| WHAT THE TASK ASKS |
Every line from the one containing "Task: Click the 2,2K retweets count" through the end of the listing below goes in the output, exactly and without pictures.

***

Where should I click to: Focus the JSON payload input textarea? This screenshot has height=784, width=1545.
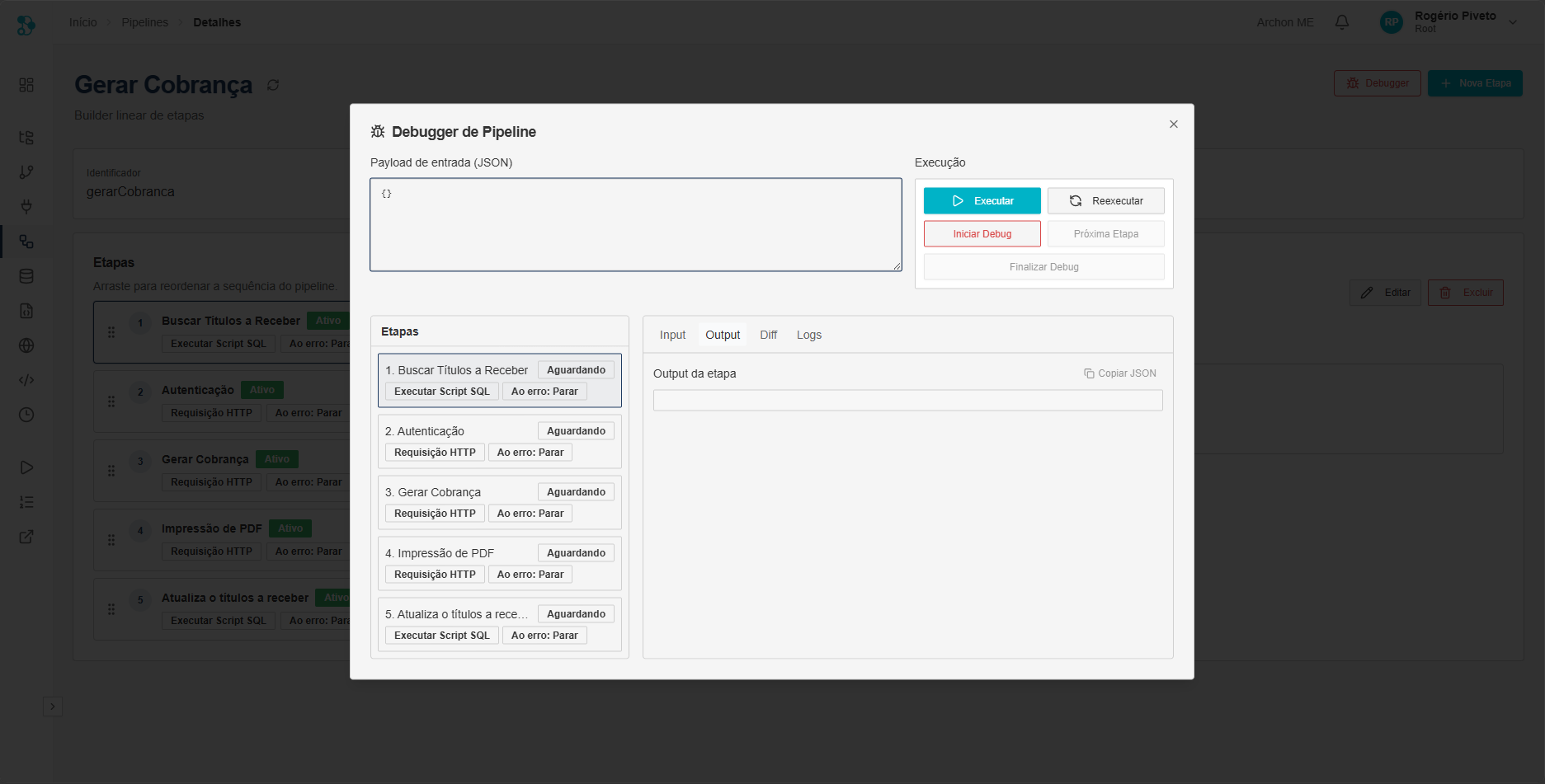point(635,225)
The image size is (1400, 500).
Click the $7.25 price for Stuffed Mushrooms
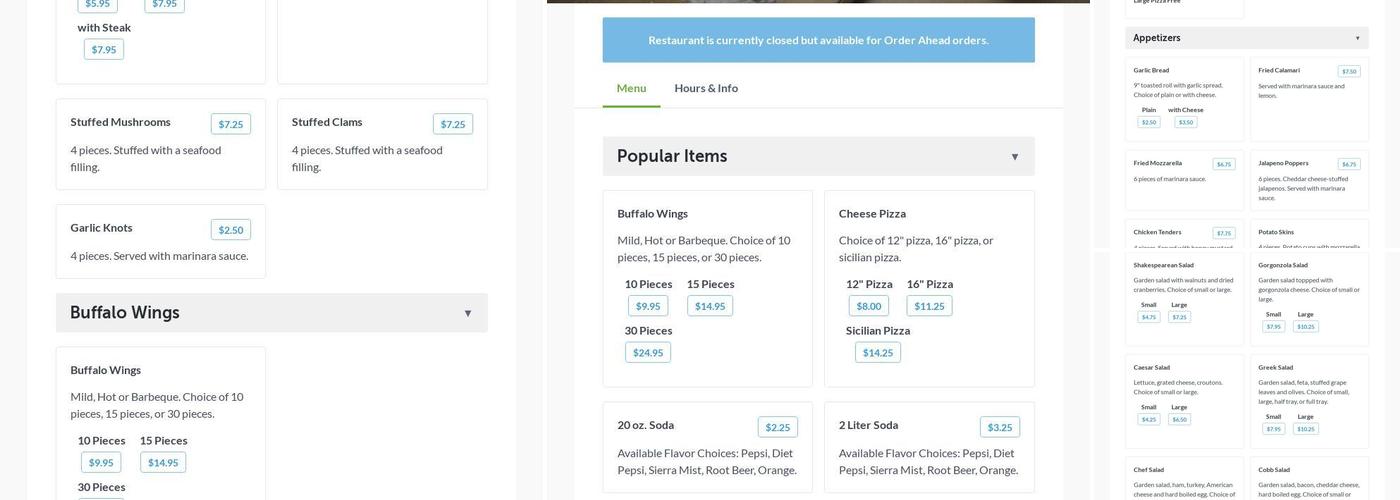click(x=231, y=124)
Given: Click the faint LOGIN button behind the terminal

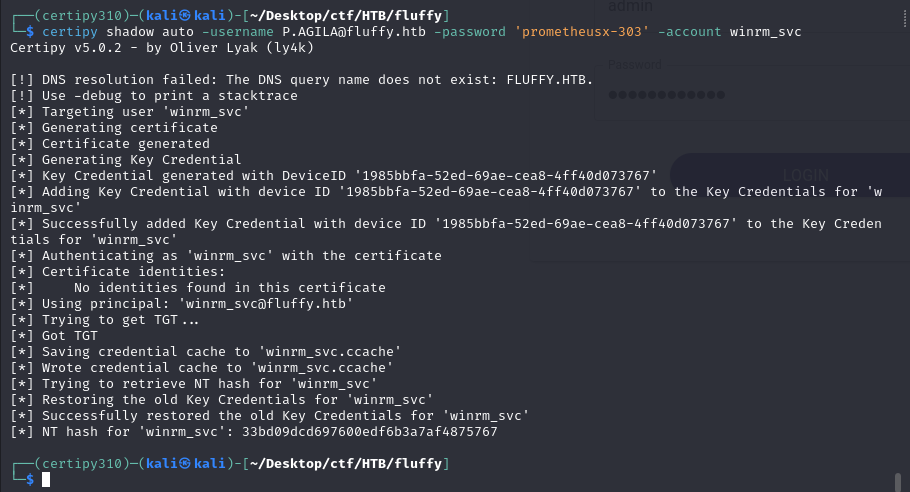Looking at the screenshot, I should (806, 175).
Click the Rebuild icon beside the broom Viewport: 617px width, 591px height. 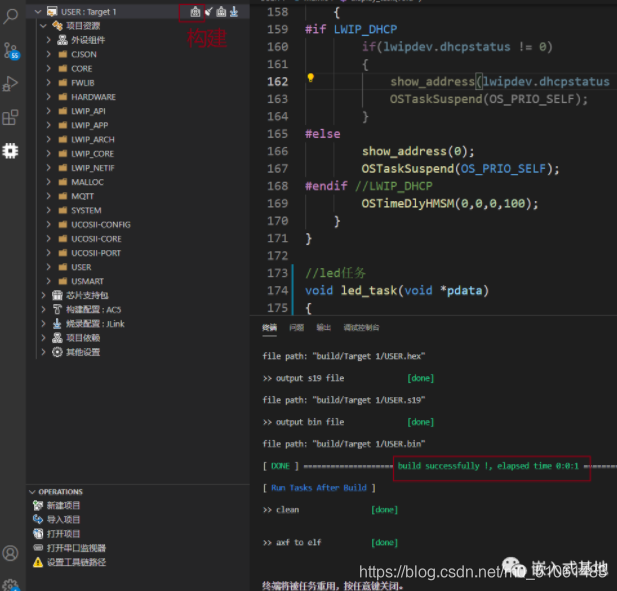pos(221,11)
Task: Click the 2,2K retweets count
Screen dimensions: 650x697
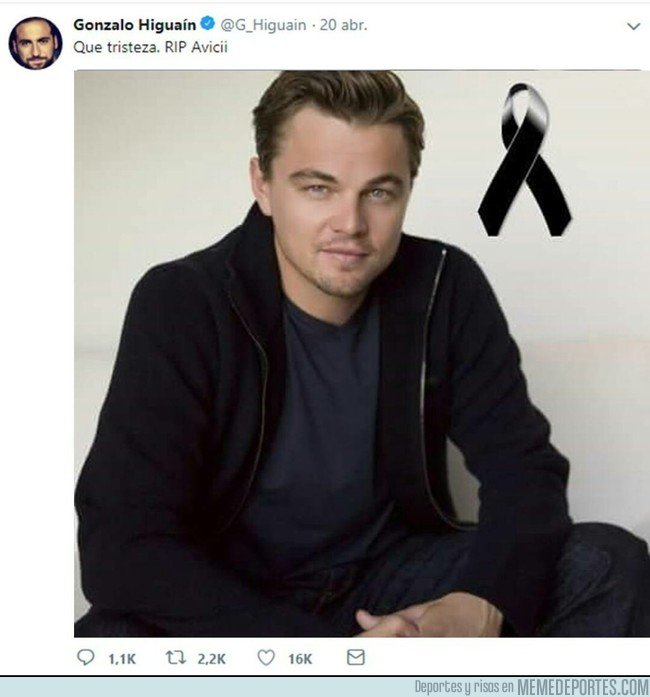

***

| RESULT |
Task: Click the 2,2K retweets count
Screen dimensions: 650x697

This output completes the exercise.